On March 28, 2014, IIROC released a notice (14-0082) summarizing the results of an online survey on the issue of best execution of its members engaged in secondary market trading of listed securities. The survey was conducted between December 2012 and February 2013.

“Best execution” is defined under National Instrument 23-101 as the “most advantageous execution terms reasonably available under the circumstances”, and the NI 23-101 obligation is to use “reasonable efforts” to achieve best execution. For IIROC regulated dealers, the obligation as set out in Rule 5.1 of the Universal Market Integrity Rules (UMIR) is to “diligently pursue the execution of each client order on the most advantageous execution terms reasonably available under the circumstances.”
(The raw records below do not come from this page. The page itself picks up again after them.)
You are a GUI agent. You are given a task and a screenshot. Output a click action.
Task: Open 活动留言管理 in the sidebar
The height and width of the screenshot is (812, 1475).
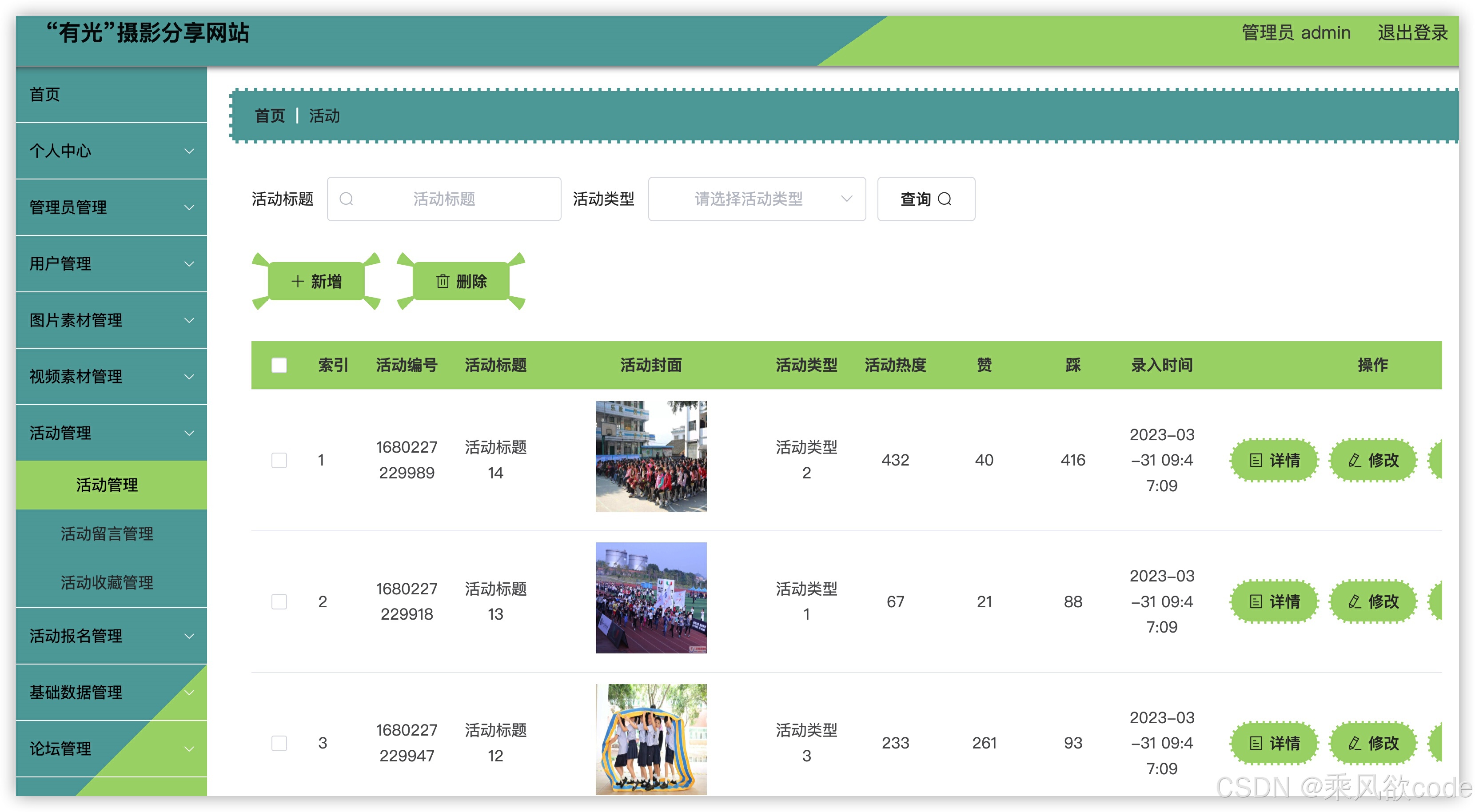(x=107, y=533)
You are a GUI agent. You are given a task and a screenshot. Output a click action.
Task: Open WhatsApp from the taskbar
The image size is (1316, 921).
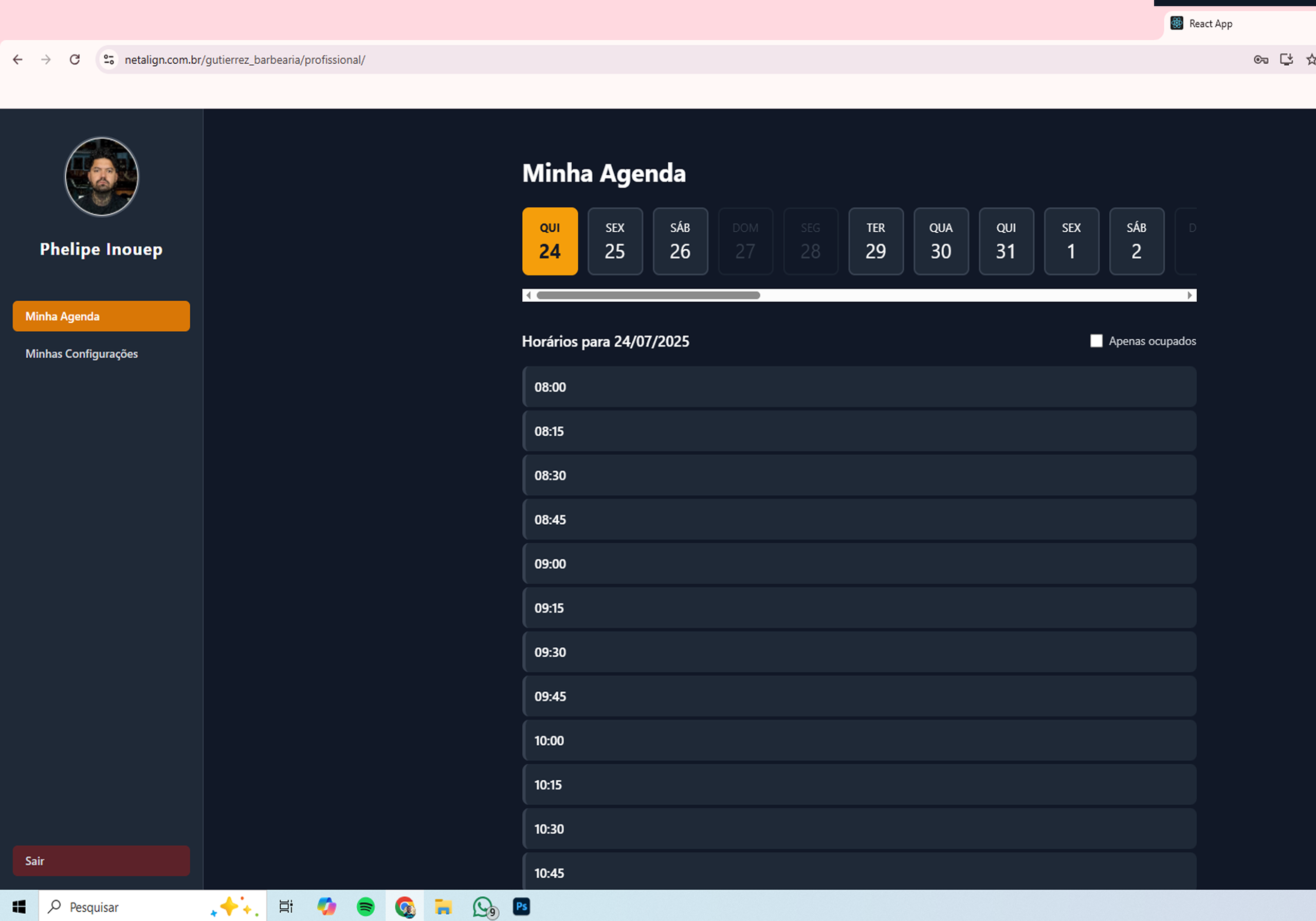[483, 907]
Additional guidance is included in the UMIR policies and in Companion Policy 23-101, and UMIR Rule 7.1 requires the adoption of written policies and procedures. In Canada, best execution is subordinated to other rules, including the “best price” rule (UMIR Rule 5.2) and the order protection rule (Part 6 of NI 23-101), which are designed to generally seek to ensure the execution of better-priced orders. It should be noted, however, that best execution obligations apply to all registered dealers and advisers, not just the surveyed dealers that are participants in marketplaces (including alternative trading system subscribers). The obligations also apply to all types of securities.
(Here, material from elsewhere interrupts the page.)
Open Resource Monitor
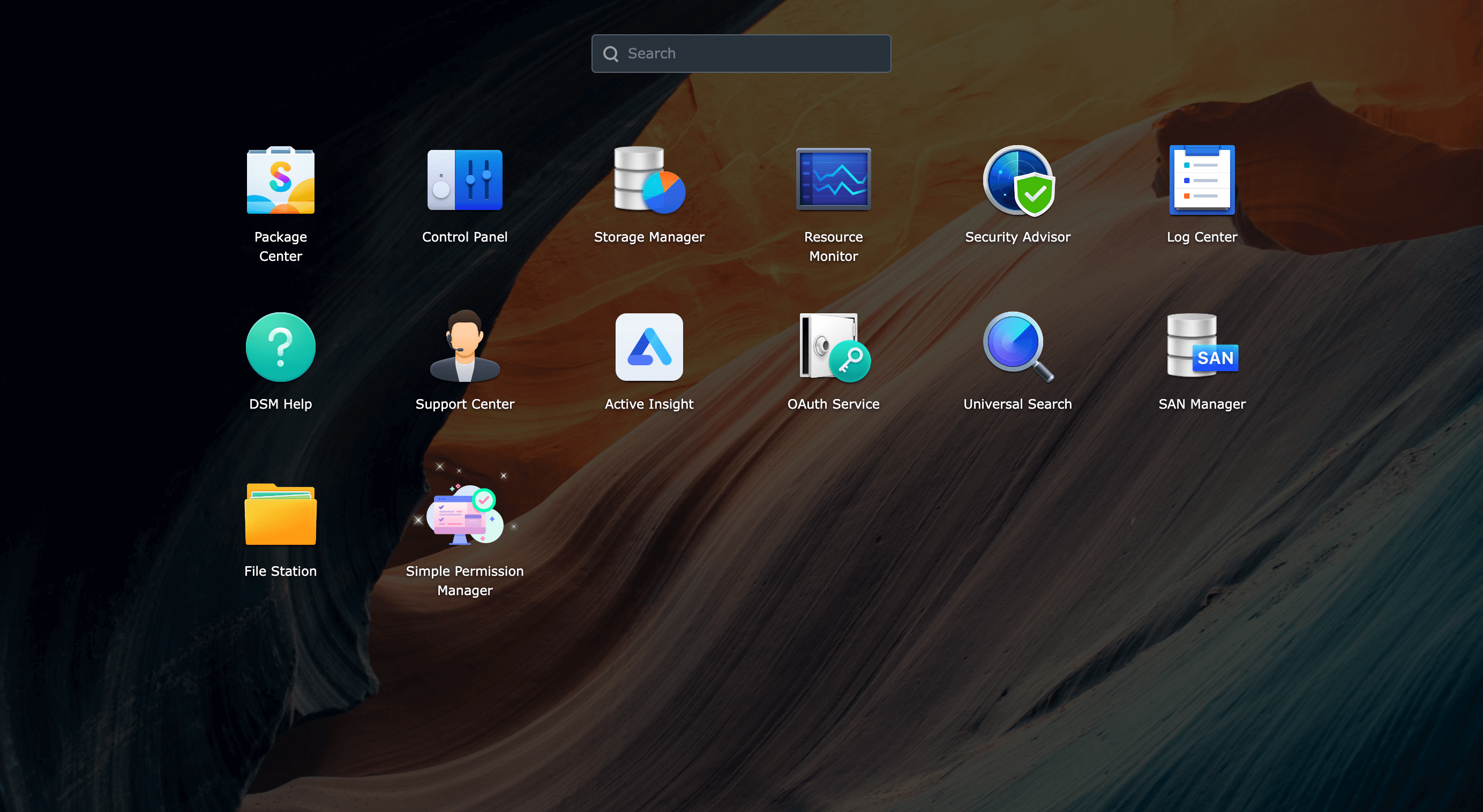The width and height of the screenshot is (1483, 812). pos(833,181)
That said, the survey covered a number of different types of dealers, including integrated firms, institutional dealers, discount brokers and introducing dealers, and survey results varied materially by dealer type. A number of interesting results emerged, however, including:

  • less than half of the surveyed dealers are members of or subscribers to all marketplaces;
  • over half of the surveyed dealers do not subscribe to dark marketplaces (which are marketplaces that do not publish order information);
  • less than half of the dealers surveyed use smart order routers (SORs), and of those that use SORs most (57%) use SORs supplied by third party vendors, while 16% use marketplace supplied SORs and 10% use proprietary SORs;
  • 5% of the dealers surveyed reported having no processes to comply with the order protection rule;
  • most dealers do not pass marketplace rebates on to their clients, while some do, and this is generally not disclosed to clients;
  • most dealers do not pass marketplace trading fees on to their clients (and most but not all disclose that fact to clients), while some dealers do pass marketplace trading fees on to their clients (including some that don’t pass on rebates to their clients); and
  • a significant number of dealers, including a slight majority of those that are not marketplace participants, do not supervise compliance with best execution obligations.

IIROC indicated that:

  • some dealers may be missing price improvement opportunities for clients by not routing orders to dark marketplaces;
  • IIROC is concerned that disclosure about marketplace fees and rebates may be incomplete or inconsistent; and
  • IIROC may need to better articulate best execution supervisory obligations.

Dealers should expect to see a greater focus on best execution by IIROC in the foreseeable future.